Potential issues with implementation of ziggurat algorithm

I’m seeing intermittent failures to finish issues when repeatedly running a kernel that calls randn many times.
I’m wondering if someone can independently verify this behaviour, so I can decide if a bug needs to be reported?
Or perhaps I’m misusing the CUDA.jl library?

test code:

using CUDA
using CUDA: i32

function test_baserandn(nsims, res)
    tid = threadIdx().x + (blockIdx().x-1i32) * blockDim().x 
    if tid <= nsims
        X = 0.0
        for mth = 1i32:1200i32
            X += randn()
        end 
        @inbounds res[tid] = X / 1200
    end
    nothing
end
function run_test_baserandn(numsims)
    nthreads = 256
    nblocks = cld(numsims, nthreads)
    res = CuArray{Float64}(zeros(numsims))
    @cuda threads=nthreads blocks=nblocks test_baserandn(Int32(numsims), res)
    println(sum(res)/numsims)
    nothing
end
@time CUDA.@sync run_test_baserandn(100000)

It occasionally runs fine - here’s a profile:

But another run might never finish and I have to force the kernel to exit. This appears increasingly likely after increasing the number of normal RVs that are generated.

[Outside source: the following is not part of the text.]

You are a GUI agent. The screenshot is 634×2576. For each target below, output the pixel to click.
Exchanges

I don’t appear to have this problem if I remove @inbounds from the code in randn_unlikely function:

using Random

@noinline function CUDA.randn_unlikely(rng, idx, rabs, x)
    # @inbounds begin
        if idx == 0
            while true
                xx = -Random.ziggurat_nor_inv_r*log(Random.rand(rng))
                yy = -log(Random.rand(rng))
                yy+yy > xx*xx &&
                    return (rabs >> 8) % Bool ? -Random.ziggurat_nor_r-xx : Random.ziggurat_nor_r+xx
            end
        elseif (CUDA.gpu_fi()[idx] - CUDA.gpu_fi()[idx+1])*Random.rand(rng) + CUDA.gpu_fi()[idx+1] < exp(-0.5*x*x)
            return x # return from the triangular area
        else
            return Random.randn(rng)
        end
    # end
end

or if I replace the final recursive call to Random.randn(rng) with the Box-Mueller algorithm.

As an aside, the gpu implementation implementation of randn_unlikely is slightly different to the stdlib cpu version (note the use of log1p and the change of sign of the uniform rvs). Not sure if this is another issue?. Stdlib version:

@noinline function randn_unlikely(rng, idx, rabs, x)
    @inbounds if idx == 0
        while true
            xx = -ziggurat_nor_inv_r*log1p(-rand(rng))
            yy = -log1p(-rand(rng))
            yy+yy > xx*xx &&
                return (rabs >> 8) % Bool ? -ziggurat_nor_r-xx : ziggurat_nor_r+xx
        end
    elseif (fi[idx] - fi[idx+1])*rand(rng) + fi[idx+1] < exp(-0.5*x*x)
        return x # return from the triangular area
    else
        return randn(rng)
    end
end